Graylog Data Node Cluster Cert Errors

We converted a 2 node manually configured OpenSearch cluster to Graylog Data Nodes this week, but now can’t get more than one node up in the cluster. The other node failed to join the cluster with numerous certificate errors, so we tried creating a brand new Data Node server with a fresh install and it also will not join the cluster with the same certificate errors. We are left with only one out of 3 Data Nodes up and running.

  • OS Information: Ubuntu Server 22.04 LTS
  • Package Version: Graylog 6.1.5
  • Service logs, configurations, and environment variables:

An exception 'OpenSearchSecurityException[The provided TCP channel is invalid.]; nested: DecoderException[javax.net.ssl.SSLHandshakeException: Insufficient buffer remaining for AEAD cipher fragment (2). Needs to be more than tag size (16)]

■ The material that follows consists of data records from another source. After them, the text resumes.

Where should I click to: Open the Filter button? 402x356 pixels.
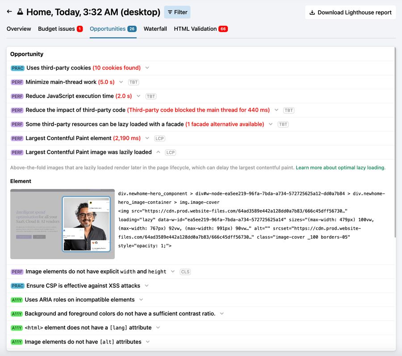coord(177,12)
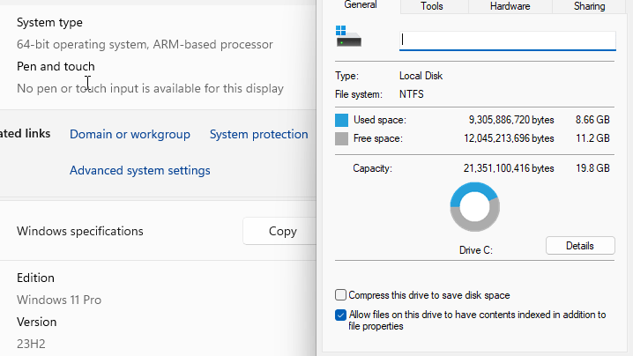Enable Compress this drive to save disk space

pyautogui.click(x=341, y=295)
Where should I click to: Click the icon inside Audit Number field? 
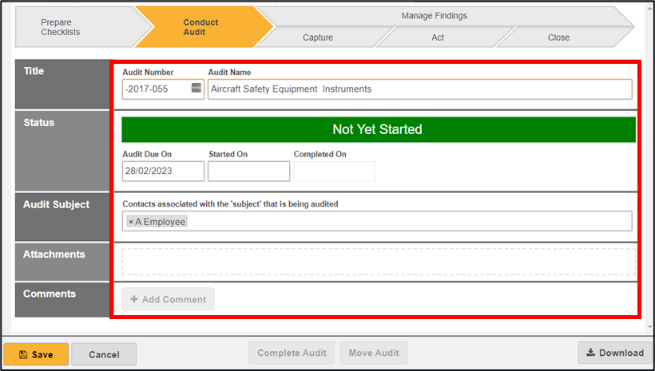tap(197, 89)

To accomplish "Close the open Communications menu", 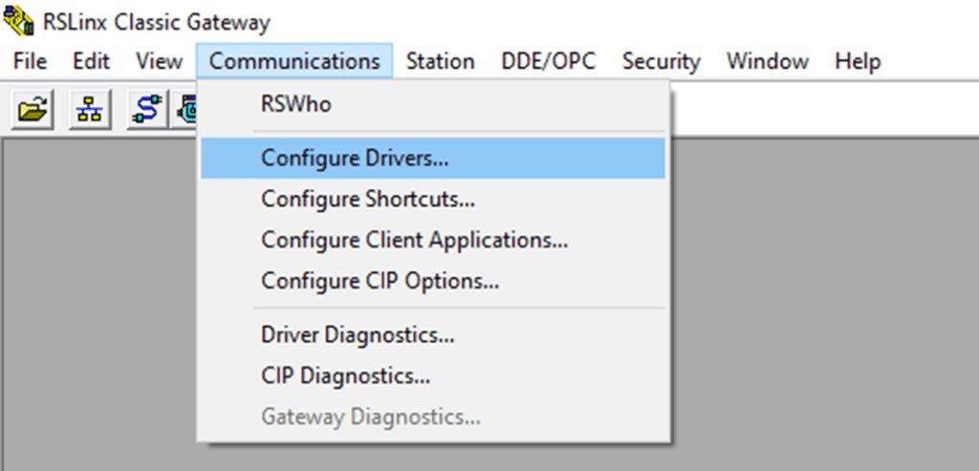I will 294,61.
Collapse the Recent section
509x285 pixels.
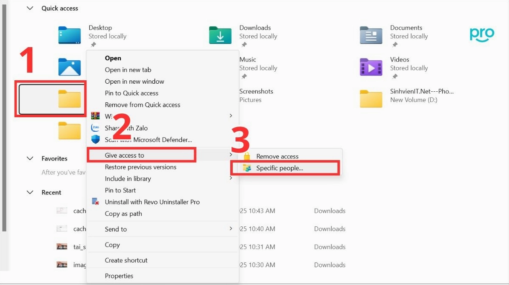point(30,192)
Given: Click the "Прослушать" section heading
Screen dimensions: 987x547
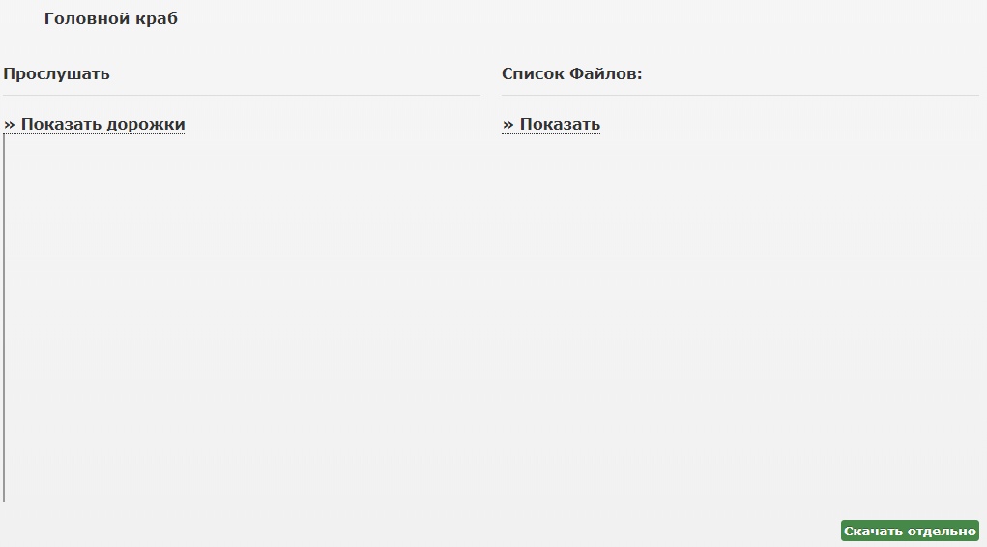Looking at the screenshot, I should pyautogui.click(x=56, y=74).
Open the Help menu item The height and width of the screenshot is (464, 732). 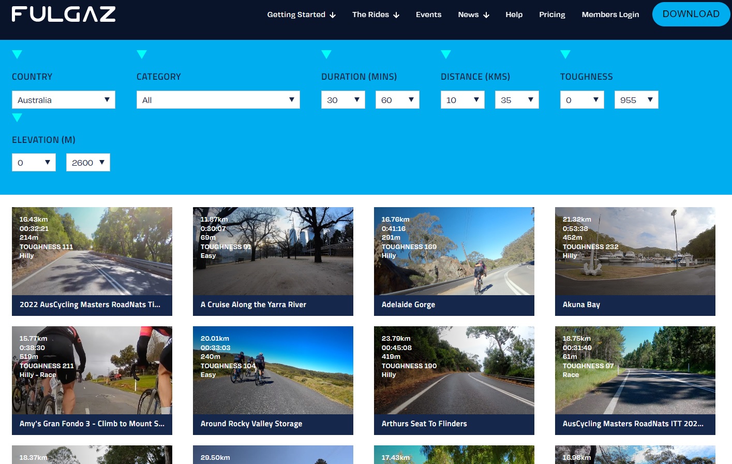(514, 15)
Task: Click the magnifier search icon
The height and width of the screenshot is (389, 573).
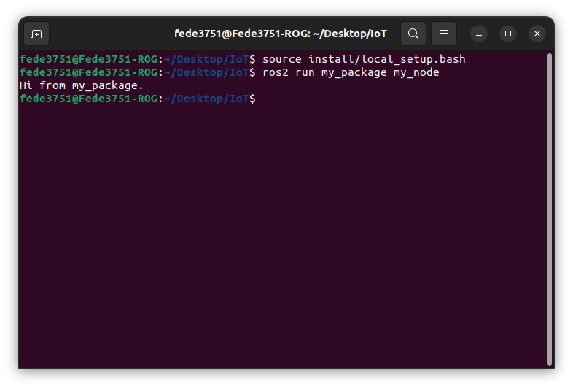Action: pos(413,34)
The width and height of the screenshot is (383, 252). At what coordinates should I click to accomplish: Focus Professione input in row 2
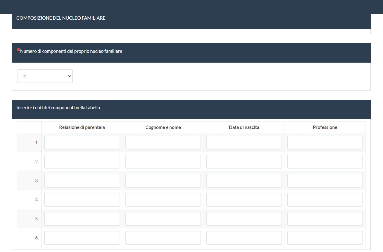325,162
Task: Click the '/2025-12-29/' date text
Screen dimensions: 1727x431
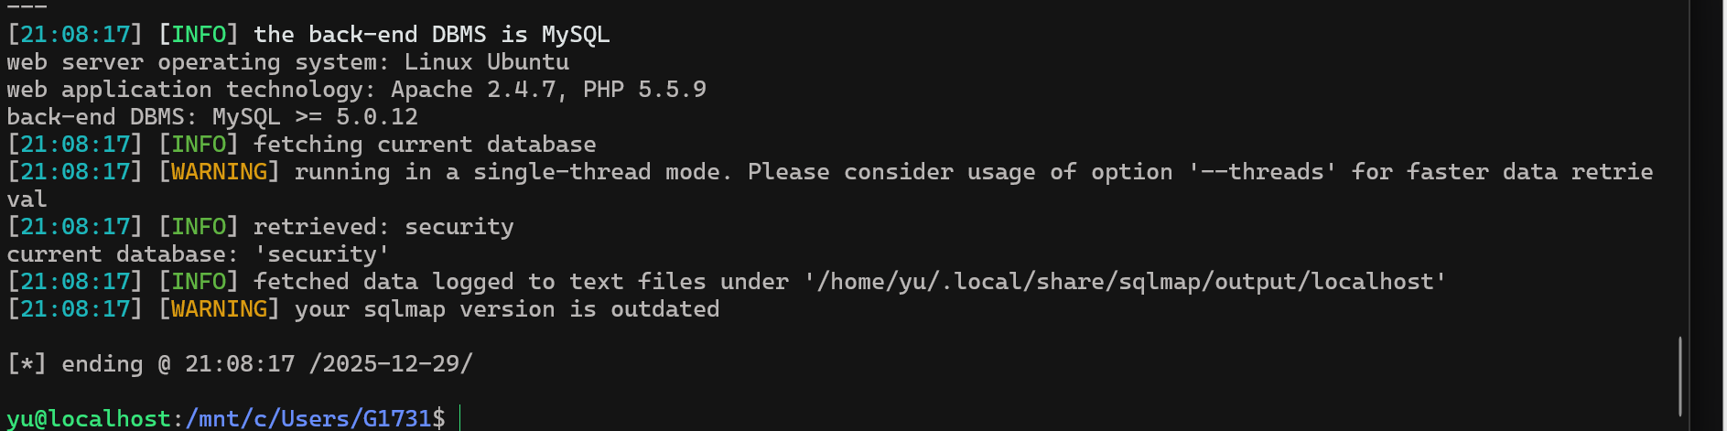Action: (391, 364)
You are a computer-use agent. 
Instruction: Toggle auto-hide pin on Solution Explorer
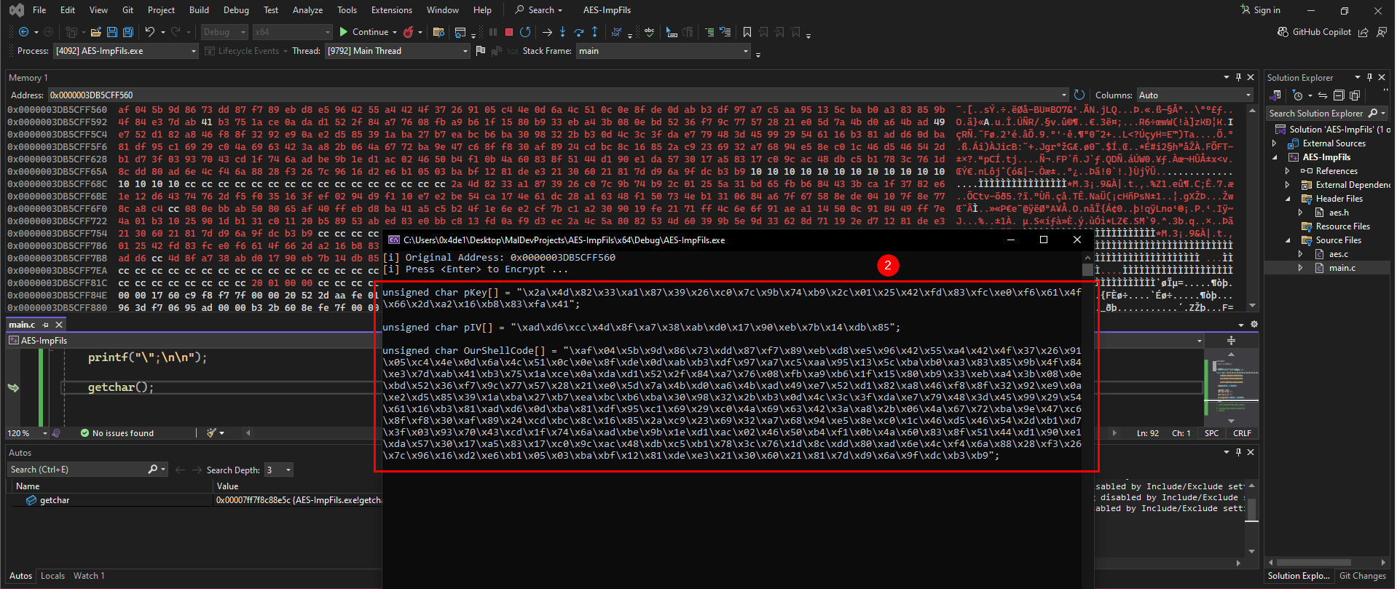[1369, 77]
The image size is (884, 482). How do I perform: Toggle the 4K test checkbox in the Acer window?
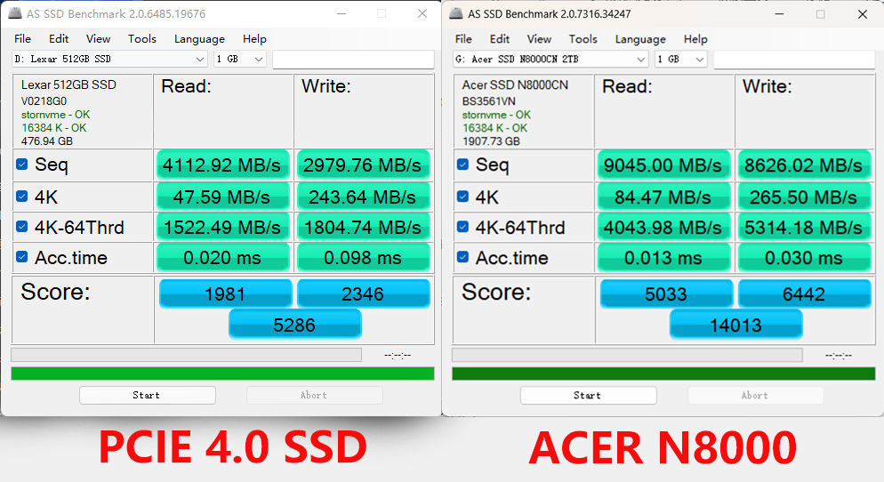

Exception during establishing a SSL connection: javax.net.ssl.SSLHandshakeException: Received fatal alert: certificate_unknown

An exception 'OpenSearchSecurityException[The provided TCP channel is invalid.]; nested: DecoderException[javax.net.ssl.SSLHandshakeException: No subject alternative DNS name matching syslog-opensearch-01 found


Tried re-issuing certificates to the affected node, tried adding a completely new data node server, tried figuring out how to add OpenSearch configuration parameters to try and set plugins.security.ssl.transport.enforce_hostname_verification = false but could not figure out how to pass OpenSearch parameters through to the automatically generated opensearch.yml

Is there a known issue with Data Nodes and not supporting multiple nodes in a cluster, or is there additional configuration required to enable multi-node clusters of Data Nodes?

1 Like

Hello @sysadm1,

Generally your setup should work fine with 2 or more nodes. That’s a supported and recommended setup.

From your stack trace:

Can you tell me how your setup looks like? Do you have several machines with unique host names? How do you resolve hostnames? Is this some kind of containerized setup?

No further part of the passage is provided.